In 2008, SOS began collaborating with surgeons in Sierra Leone. The first undertaking was an assessment of surgical capacity at all government hospitals. The results showed that the hospitals in Sierra Leone were in poorer condition than hospitals during the US Civil War in 1864.

SOS programs then concentrated on three areas: personnel, training, and equipment and supplies.

For three years, SOS supported the salaries of junior doctors, nurses and support staff at Connaught Hospital.  Three containers of medical and surgical supplies were shipped. Training courses in basic and emergency surgery and in protection from HIV and other blood borne diseases.

Following a massive oil pipeline disaster with 40 deaths, SOS assisted with a mass casualty incident training involving multiple local, national and international participants.

In 2011 a follow up surgical capacity survey was conducted which documented some improvements throughout the country.

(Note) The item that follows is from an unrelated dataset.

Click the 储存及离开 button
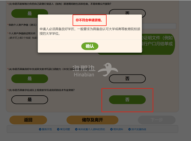This screenshot has width=191, height=141. point(92,120)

In 2012, the Surgeons OverSeas Assessment of Surgical need study was undertaken in Sierra Leone and showed that 25% of the population needed immediate surgical attention and that 25% of deaths might have been avoided with timely access to surgical care. This landmark study was published in the medical journal The Lancet.

SOS maintains strong ties with Sierra Leone and attends the annual West African College of Surgeons meeting as a member of the country’s delegation.

SOS also provided funding for the procurement of locally available items in the effort to address Ebola.